- Dataset entries:
__________

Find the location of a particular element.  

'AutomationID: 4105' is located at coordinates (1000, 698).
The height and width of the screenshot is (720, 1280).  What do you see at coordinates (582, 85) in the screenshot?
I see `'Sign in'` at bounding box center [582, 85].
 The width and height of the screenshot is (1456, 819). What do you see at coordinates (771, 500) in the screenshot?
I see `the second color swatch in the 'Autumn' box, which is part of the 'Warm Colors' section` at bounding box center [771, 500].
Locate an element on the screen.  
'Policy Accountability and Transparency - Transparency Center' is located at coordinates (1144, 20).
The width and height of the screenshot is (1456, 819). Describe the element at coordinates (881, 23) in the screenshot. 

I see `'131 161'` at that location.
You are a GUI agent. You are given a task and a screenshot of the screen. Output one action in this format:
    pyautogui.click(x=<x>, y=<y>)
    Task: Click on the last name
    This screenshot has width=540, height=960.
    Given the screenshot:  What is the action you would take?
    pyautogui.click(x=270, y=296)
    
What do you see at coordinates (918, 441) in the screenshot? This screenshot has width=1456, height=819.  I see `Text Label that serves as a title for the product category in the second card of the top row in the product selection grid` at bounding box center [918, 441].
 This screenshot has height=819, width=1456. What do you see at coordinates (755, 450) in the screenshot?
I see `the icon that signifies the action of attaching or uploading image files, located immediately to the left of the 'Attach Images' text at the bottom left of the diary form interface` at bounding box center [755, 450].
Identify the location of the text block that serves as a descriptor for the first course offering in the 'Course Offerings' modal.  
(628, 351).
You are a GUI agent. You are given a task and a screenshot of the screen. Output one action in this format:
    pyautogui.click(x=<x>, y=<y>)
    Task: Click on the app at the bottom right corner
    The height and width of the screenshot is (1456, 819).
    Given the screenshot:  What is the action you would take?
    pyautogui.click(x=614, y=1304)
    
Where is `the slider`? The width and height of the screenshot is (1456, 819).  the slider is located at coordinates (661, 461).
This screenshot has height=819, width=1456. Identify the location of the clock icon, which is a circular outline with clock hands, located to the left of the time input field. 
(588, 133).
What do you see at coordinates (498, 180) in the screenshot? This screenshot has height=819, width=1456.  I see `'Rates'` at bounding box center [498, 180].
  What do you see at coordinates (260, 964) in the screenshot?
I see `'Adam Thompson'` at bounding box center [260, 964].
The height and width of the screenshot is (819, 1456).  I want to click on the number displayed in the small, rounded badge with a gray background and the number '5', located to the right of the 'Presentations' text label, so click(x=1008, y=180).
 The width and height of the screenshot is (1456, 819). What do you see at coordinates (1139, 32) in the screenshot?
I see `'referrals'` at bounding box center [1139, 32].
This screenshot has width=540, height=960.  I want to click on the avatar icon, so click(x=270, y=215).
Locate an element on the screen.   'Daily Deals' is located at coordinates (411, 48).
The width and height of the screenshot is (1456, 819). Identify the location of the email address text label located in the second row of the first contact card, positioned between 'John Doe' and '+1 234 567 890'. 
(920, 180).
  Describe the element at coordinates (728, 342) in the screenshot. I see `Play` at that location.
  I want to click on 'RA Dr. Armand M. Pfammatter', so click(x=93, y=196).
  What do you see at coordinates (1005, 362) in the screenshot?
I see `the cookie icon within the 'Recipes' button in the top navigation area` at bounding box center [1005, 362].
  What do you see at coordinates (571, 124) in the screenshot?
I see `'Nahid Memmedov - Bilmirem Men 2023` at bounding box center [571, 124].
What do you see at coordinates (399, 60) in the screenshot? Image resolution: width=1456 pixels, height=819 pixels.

__________

- Aim: Output every line of the records above as a Markdown table with the columns Row and Line. Number the rows in order and skip blank lines.

- Result below:
| Row | Line |
|---|---|
| 1 | Find the location of a particular element.   |
| 2 | 'AutomationID: 4105' is located at coordinates (1000, 698). |
| 3 | The height and width of the screenshot is (720, 1280).  What do you see at coordinates (582, 85) in the screenshot? |
| 4 | I see `'Sign in'` at bounding box center [582, 85]. |
| 5 |  The width and height of the screenshot is (1456, 819). What do you see at coordinates (771, 500) in the screenshot? |
| 6 | I see `the second color swatch in the 'Autumn' box, which is part of the 'Warm Colors' section` at bounding box center [771, 500]. |
| 7 | Locate an element on the screen.   |
| 8 | 'Policy Accountability and Transparency - Transparency Center' is located at coordinates (1144, 20). |
| 9 | The width and height of the screenshot is (1456, 819). Describe the element at coordinates (881, 23) in the screenshot.  |
| 10 | I see `'131 161'` at that location. |
| 11 | You are a GUI agent. You are given a task and a screenshot of the screen. Output one action in this format: |
| 12 |     pyautogui.click(x=<x>, y=<y>) |
| 13 |     Task: Click on the last name |
| 14 |     This screenshot has width=540, height=960. |
| 15 |     Given the screenshot:  What is the action you would take? |
| 16 |     pyautogui.click(x=270, y=296) |
| 17 | What do you see at coordinates (918, 441) in the screenshot? This screenshot has width=1456, height=819.  I see `Text Label that serves as a title for the product category in the second card of the top row in the product selection grid` at bounding box center [918, 441]. |
| 18 |  This screenshot has height=819, width=1456. What do you see at coordinates (755, 450) in the screenshot? |
| 19 | I see `the icon that signifies the action of attaching or uploading image files, located immediately to the left of the 'Attach Images' text at the bottom left of the diary form interface` at bounding box center [755, 450]. |
| 20 | Identify the location of the text block that serves as a descriptor for the first course offering in the 'Course Offerings' modal.   |
| 21 | (628, 351). |
| 22 | You are a GUI agent. You are given a task and a screenshot of the screen. Output one action in this format: |
| 23 |     pyautogui.click(x=<x>, y=<y>) |
| 24 |     Task: Click on the app at the bottom right corner |
| 25 |     The height and width of the screenshot is (1456, 819). |
| 26 |     Given the screenshot:  What is the action you would take? |
| 27 |     pyautogui.click(x=614, y=1304) |
| 28 | Where is `the slider`? The width and height of the screenshot is (1456, 819).  the slider is located at coordinates (661, 461). |
| 29 | This screenshot has height=819, width=1456. Identify the location of the clock icon, which is a circular outline with clock hands, located to the left of the time input field.  |
| 30 | (588, 133). |
| 31 | What do you see at coordinates (498, 180) in the screenshot? This screenshot has height=819, width=1456.  I see `'Rates'` at bounding box center [498, 180]. |
| 32 |   What do you see at coordinates (260, 964) in the screenshot? |
| 33 | I see `'Adam Thompson'` at bounding box center [260, 964]. |
| 34 | The height and width of the screenshot is (819, 1456).  I want to click on the number displayed in the small, rounded badge with a gray background and the number '5', located to the right of the 'Presentations' text label, so click(x=1008, y=180). |
| 35 |  The width and height of the screenshot is (1456, 819). What do you see at coordinates (1139, 32) in the screenshot? |
| 36 | I see `'referrals'` at bounding box center [1139, 32]. |
| 37 | This screenshot has width=540, height=960.  I want to click on the avatar icon, so click(x=270, y=215). |
| 38 | Locate an element on the screen.   'Daily Deals' is located at coordinates (411, 48). |
| 39 | The width and height of the screenshot is (1456, 819). Identify the location of the email address text label located in the second row of the first contact card, positioned between 'John Doe' and '+1 234 567 890'.  |
| 40 | (920, 180). |
| 41 |   Describe the element at coordinates (728, 342) in the screenshot. I see `Play` at that location. |
| 42 |   I want to click on 'RA Dr. Armand M. Pfammatter', so click(x=93, y=196). |
| 43 |   What do you see at coordinates (1005, 362) in the screenshot? |
| 44 | I see `the cookie icon within the 'Recipes' button in the top navigation area` at bounding box center [1005, 362]. |
| 45 |   What do you see at coordinates (571, 124) in the screenshot? |
| 46 | I see `'Nahid Memmedov - Bilmirem Men 2023` at bounding box center [571, 124]. |
| 47 | What do you see at coordinates (399, 60) in the screenshot? Image resolution: width=1456 pixels, height=819 pixels. |